Tekstfragment →
____________________
Verder heeft de rechtbank overwogen dat [verzoekers] geen geslaagd beroep toekomt op het bouwovergangsrecht, omdat de dakopbouw volgens de rechtbank in 2012 geheel is vernieuwd. De rechtbank heeft verder overwogen dat er weliswaar op 10 april 2012 een vergunning is verleend voor het pand en dat een dakopbouw is ingetekend op de bijbehorende tekening, maar dat die opbouw zelf niet is aangevraagd of vergund.
Beoordeling van het verzoek
5.       De voorzieningenrechter zal een voorlopige beoordeling verrichten van de hoger beroepsgronden die [verzoekers] hebben aangevoerd. Daarna zal de voorzieningenrechter - met inachtneming van dit voorlopige rechtmatigheidsoordeel - beoordelen of een voorlopige voorziening moet worden getroffen.
Gronden van het hoger beroep
Bouwovergangsrecht?
____________________
Opdracht → Kun je uit het fragment van de uitspraak hierboven de passage van "Beoordeling van het" tot en met "Bouwovergangsrecht?" woordelijk overnemen?

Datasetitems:
____________________
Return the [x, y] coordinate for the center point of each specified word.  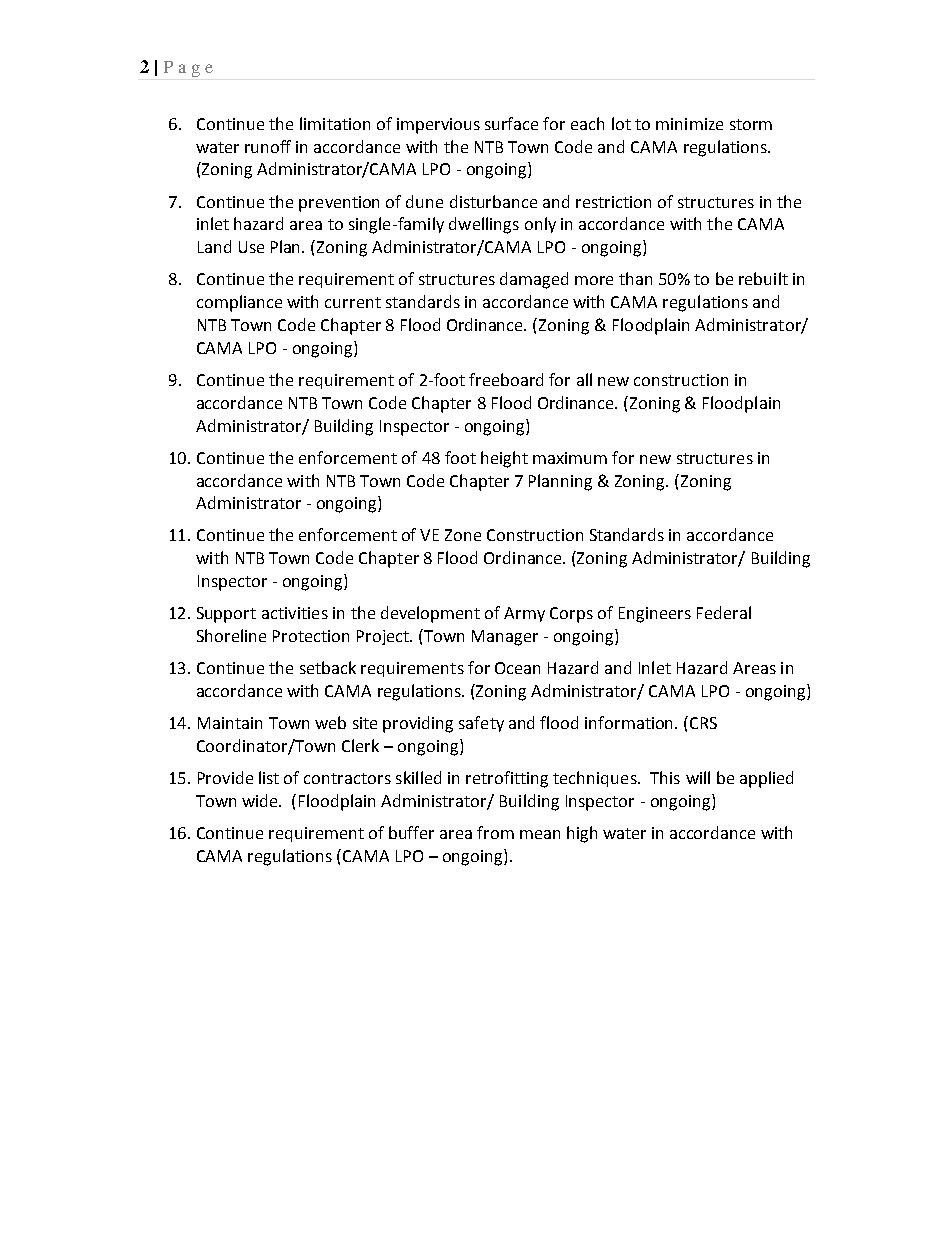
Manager [505, 638]
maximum [570, 458]
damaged [534, 280]
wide [261, 800]
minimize [689, 124]
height [504, 459]
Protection [311, 636]
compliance [239, 303]
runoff [268, 146]
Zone [463, 535]
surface [511, 123]
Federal [724, 612]
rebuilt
____________________
Het resultaat →
Beoordeling van het verzoek
5.       De voorzieningenrechter zal een voorlopige beoordeling verrichten van de hoger beroepsgronden die [verzoekers] hebben aangevoerd. Daarna zal de voorzieningenrechter - met inachtneming van dit voorlopige rechtmatigheidsoordeel - beoordelen of een voorlopige voorziening moet worden getroffen.
Gronden van het hoger beroep
Bouwovergangsrecht?